--- EXTRACT PROVIDED Enclosed Below ---
Other drivers of cost were dismissed.

  1. Administrative expenses including, Billing Insurance Related (BIR) costs, preauthorizations and claims denials were not discussed, even though years of research have shown administrative activities can contribute up to 25% to 35% of the costs, impacting the total cost of care for the state. Health policy researchers Woolhandler, Campbell, and Himmelstein in their 2020 paper comparing Canada to the USA concluded the gap in health administrative spending between the two countries is large and widening, and reflects the inefficiencies of the U.S. private insurance–based, multi payer system. The prices that U.S. medical providers charge incorporate a hidden surcharge to cover their costly administrative burden. Himmelstein, Campbell, Woolhandler. Health Care Administrative Costs in the United States and Canada, 2017. Ann Intern Med.2020;172:134-142. [Epub 7 January 2020].
--- End of Enclosed EXTRACT PROVIDED ---
--- SUPPLIED MATERIAL Enclosed Below ---
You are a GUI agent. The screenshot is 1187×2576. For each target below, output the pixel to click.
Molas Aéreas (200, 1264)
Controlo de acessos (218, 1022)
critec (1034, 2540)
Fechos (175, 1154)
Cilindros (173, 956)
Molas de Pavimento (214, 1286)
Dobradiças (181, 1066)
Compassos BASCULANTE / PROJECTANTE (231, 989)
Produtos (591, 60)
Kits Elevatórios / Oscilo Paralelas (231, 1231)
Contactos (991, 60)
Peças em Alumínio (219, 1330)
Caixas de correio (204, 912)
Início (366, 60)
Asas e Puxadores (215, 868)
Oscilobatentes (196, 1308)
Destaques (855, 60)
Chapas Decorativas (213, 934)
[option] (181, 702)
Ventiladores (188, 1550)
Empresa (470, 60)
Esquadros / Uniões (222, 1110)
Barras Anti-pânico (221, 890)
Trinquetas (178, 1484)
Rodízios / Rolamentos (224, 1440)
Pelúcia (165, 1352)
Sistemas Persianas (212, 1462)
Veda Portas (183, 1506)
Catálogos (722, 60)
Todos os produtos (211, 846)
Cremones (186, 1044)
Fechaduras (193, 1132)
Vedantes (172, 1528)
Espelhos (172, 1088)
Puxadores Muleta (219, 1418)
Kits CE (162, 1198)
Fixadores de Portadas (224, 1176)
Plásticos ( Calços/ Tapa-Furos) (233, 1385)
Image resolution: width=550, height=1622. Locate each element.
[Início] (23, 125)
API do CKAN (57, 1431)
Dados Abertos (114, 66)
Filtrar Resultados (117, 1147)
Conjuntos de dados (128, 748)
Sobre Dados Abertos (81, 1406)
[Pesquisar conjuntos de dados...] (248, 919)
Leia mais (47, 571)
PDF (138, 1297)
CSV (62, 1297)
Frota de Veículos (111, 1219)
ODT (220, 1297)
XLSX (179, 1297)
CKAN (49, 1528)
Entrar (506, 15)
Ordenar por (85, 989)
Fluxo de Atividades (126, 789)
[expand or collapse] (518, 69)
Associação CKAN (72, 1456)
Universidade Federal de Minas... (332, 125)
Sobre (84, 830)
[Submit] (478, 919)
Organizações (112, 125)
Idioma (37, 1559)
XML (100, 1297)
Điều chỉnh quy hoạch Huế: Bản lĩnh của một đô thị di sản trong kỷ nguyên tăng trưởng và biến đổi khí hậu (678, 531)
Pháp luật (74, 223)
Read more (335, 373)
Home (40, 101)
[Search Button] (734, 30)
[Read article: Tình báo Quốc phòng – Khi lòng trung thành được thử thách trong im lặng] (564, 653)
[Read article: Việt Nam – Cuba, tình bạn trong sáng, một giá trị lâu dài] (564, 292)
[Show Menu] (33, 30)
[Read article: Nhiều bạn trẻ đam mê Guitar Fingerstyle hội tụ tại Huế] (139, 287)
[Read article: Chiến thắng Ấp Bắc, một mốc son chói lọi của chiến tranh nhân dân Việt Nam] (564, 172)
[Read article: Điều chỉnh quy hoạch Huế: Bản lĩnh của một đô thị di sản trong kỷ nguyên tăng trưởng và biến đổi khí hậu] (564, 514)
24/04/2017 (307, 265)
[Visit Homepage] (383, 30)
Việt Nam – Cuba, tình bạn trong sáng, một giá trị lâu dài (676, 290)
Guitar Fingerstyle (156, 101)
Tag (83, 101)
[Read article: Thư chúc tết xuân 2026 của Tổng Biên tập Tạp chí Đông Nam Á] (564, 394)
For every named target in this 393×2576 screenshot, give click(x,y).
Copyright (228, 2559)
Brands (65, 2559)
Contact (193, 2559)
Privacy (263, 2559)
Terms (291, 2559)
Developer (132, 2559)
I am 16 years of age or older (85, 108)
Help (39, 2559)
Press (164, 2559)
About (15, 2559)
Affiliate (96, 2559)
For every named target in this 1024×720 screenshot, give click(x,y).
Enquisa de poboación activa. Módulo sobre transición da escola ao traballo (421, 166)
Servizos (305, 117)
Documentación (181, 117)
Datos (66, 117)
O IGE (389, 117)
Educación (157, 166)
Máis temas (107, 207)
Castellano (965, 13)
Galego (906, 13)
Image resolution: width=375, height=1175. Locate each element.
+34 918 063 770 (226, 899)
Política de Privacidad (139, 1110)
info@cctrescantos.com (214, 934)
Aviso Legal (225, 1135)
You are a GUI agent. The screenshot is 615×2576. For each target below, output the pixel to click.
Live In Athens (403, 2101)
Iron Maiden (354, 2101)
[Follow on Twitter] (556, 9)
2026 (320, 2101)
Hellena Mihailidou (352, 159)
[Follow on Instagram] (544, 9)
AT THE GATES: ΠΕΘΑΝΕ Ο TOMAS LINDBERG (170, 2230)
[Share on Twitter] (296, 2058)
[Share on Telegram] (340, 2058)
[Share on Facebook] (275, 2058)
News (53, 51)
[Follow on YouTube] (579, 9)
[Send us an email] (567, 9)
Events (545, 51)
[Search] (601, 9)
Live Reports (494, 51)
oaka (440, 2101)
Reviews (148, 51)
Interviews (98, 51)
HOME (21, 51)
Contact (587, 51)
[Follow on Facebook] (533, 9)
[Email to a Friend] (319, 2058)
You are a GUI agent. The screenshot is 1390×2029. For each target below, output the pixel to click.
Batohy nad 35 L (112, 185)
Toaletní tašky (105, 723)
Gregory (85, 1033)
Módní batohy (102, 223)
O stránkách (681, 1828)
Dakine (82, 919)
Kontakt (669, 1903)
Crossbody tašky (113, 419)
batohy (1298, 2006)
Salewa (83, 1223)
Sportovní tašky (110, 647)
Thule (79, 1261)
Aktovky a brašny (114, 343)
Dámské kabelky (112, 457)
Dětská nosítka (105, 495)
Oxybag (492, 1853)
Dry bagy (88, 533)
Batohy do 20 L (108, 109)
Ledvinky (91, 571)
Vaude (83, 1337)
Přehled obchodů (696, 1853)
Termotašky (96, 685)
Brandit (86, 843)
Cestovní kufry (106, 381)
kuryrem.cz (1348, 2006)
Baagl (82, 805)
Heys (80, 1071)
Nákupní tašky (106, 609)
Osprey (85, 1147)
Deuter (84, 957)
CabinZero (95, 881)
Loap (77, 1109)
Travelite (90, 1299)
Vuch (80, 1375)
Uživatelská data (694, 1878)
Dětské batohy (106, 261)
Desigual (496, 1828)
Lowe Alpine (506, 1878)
--- End of Enclosed SUPPLIED MATERIAL ---
In the passage on administrative health care costs:
(a) What share of costs can administrative activities contribute, according to years of research?
(b) Which two countries did the 2020 paper by Woolhandler, Campbell, and Himmelstein compare?
(c) What do the prices that U.S. medical providers charge incorporate?

• TASK ANSWER
(a) Up to 25% to 35% of the costs.
(b) Canada and the USA.
(c) A hidden surcharge to cover their costly administrative burden.